Bitcoin Computer (https://www.bitcoincomputer.io/):

Bitcoin Computer is an easy to use smart contract system for Bitcoin.

Elements:

Elements is a general purpose blockchain platform that can also be “pegged” to an existing blockchain (such as Bitcoin) in order to enable the two way transfer of assets from one chain to the other

Etlenuem (from etleneum.com):

On Etleneum you can write code that controls digital value, runs exactly as programmed, and is accessible anywhere in the world.

n.b.

...the Etleneum team may delete contracts if they consider them wrong...

Interlay:

interBTC is a 1:1 Bitcoin backed asset that can be used to invest, earn and pay with BTC across the DeFi ecosystem on Polkadot, Ethereum, Cosmos and many more.

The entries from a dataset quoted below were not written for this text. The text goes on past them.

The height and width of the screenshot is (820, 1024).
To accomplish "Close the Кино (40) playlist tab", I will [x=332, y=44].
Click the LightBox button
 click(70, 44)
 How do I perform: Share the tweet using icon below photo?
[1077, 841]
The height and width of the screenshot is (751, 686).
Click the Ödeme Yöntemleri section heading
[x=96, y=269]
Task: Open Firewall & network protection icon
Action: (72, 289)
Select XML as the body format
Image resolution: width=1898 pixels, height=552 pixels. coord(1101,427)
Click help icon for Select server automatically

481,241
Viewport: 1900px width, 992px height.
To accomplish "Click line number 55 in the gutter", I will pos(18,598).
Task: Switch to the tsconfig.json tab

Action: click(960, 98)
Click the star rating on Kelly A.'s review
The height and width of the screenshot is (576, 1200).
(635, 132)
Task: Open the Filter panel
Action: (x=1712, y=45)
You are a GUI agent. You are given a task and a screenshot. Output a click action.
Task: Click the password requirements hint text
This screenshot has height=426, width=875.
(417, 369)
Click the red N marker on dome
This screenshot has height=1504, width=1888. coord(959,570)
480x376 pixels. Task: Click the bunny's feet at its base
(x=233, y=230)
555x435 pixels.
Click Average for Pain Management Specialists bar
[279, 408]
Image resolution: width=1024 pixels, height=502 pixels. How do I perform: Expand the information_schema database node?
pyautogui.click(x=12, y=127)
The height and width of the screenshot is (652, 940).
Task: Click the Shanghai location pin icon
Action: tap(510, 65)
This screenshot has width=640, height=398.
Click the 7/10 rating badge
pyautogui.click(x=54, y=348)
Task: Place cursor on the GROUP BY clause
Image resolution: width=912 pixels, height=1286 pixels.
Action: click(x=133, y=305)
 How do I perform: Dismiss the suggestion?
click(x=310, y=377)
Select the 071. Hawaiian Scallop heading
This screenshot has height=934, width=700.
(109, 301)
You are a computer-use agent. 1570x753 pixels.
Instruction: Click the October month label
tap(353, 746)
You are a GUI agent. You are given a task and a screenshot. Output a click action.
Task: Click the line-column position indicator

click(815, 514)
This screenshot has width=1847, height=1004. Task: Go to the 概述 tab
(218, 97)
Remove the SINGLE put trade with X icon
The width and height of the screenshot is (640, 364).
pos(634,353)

Internet Computer Bitcoin Integration:

The integration between the Internet Computer and Bitcoin will enable developers to build canisters that:

  1. Securely own Bitcoin
  2. Interact with the Bitcoin Network

Liquid (https://liquid.net/):

Liquid is a sidechain-based, Bitcoin layer-2 settlement network linking together cryptocurrency exchanges and institutions around the world, enabling faster, more confidential Bitcoin transactions and the issuance of digital assets

RGB (from https://rgbfaq.com/):

RGB is a scalable & confidential smart contracts system for Bitcoin & lightning network. They embrace concepts of private & mutual ownership, abstraction and separation of concerns and represent "post-blockchain", Turing-complete form of trustless distributed computing which does not require introduction of "tokens"

RSK:

RSK is the first general purpose smart contract platform secured by the Bitcoin Network.

Stacks:

Stacks is an open-source blockchain network that leverages the security and capital of Bitcoin for decentralized apps and smart contracts.

Wrapped BTC

An Ethereum ERC20 token that maps 1:1 (minting controlled by custodian) to BTC. Can be utilised in Ethereum smart contracts.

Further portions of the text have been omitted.